Your objective:
The entries below contain a stretch that opens with the line containing "This screenshot has height=990, width=1188." and closes with the line containing "You are a computer-use"; set down that stretch exactly, both ends included, and nothing else.

Data for processing:
▼▼▼
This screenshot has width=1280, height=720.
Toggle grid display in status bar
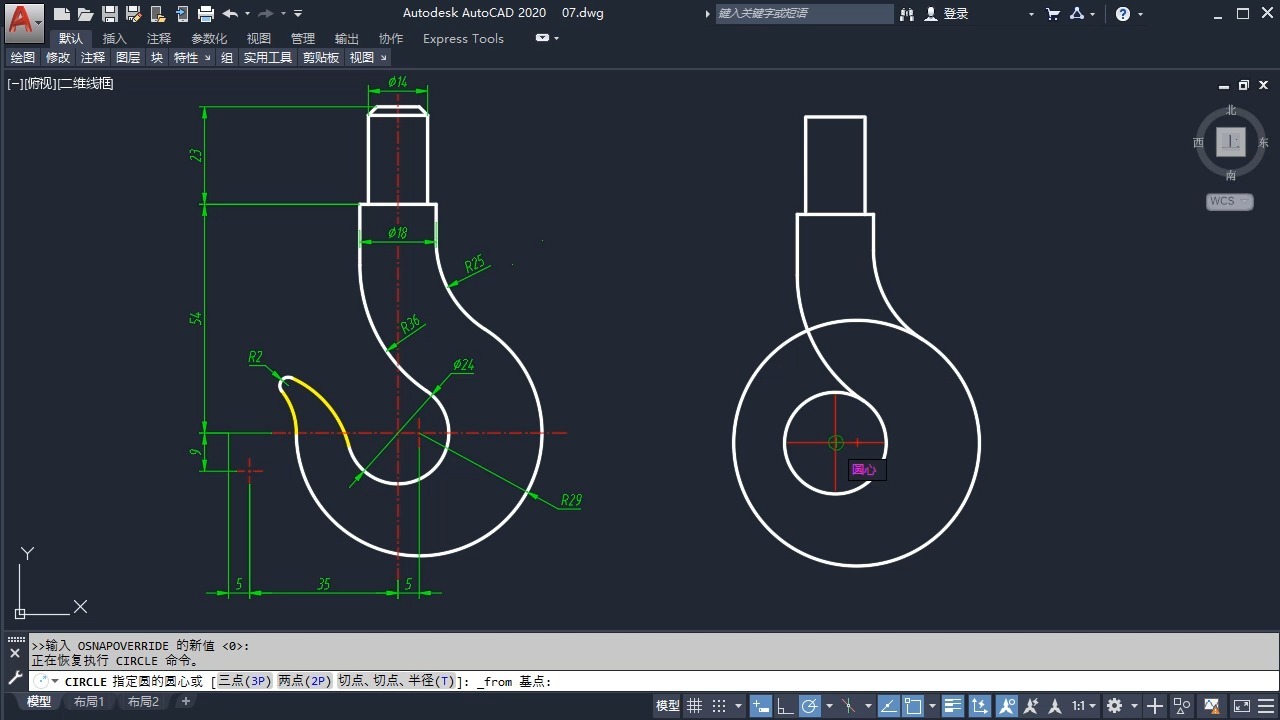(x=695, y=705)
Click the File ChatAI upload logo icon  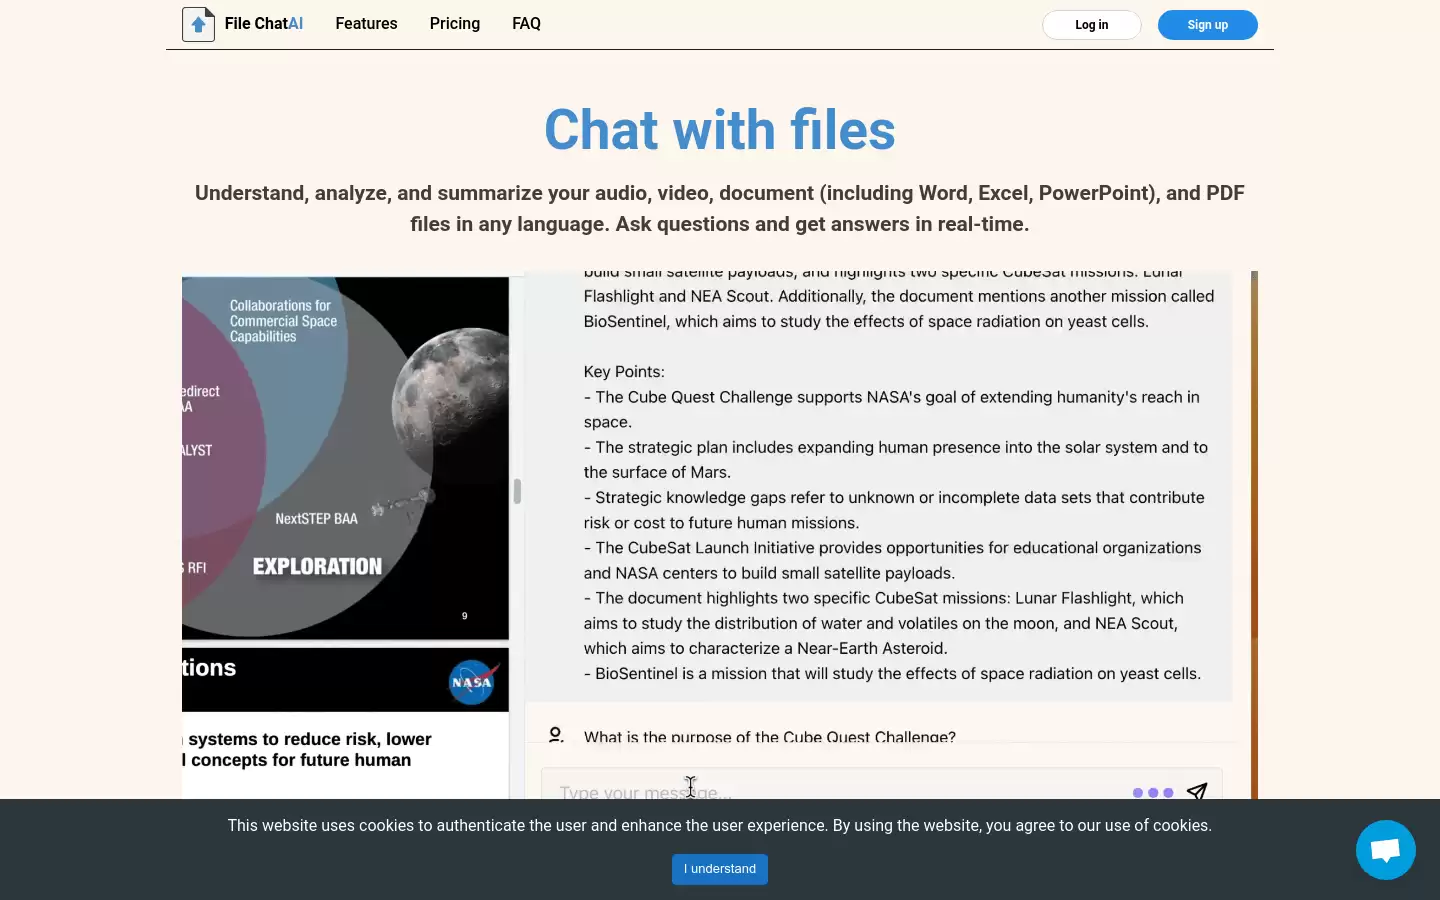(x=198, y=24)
▲▲▲
▼▼▼
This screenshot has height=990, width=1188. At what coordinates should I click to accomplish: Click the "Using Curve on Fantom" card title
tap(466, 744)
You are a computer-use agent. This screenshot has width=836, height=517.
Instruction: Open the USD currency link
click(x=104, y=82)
▲▲▲
Your solution:
This screenshot has height=990, width=1188. At what coordinates should I click to accomplish: Click the "Using Curve on Fantom" card title
tap(466, 744)
You are a computer-use agent. This screenshot has width=836, height=517.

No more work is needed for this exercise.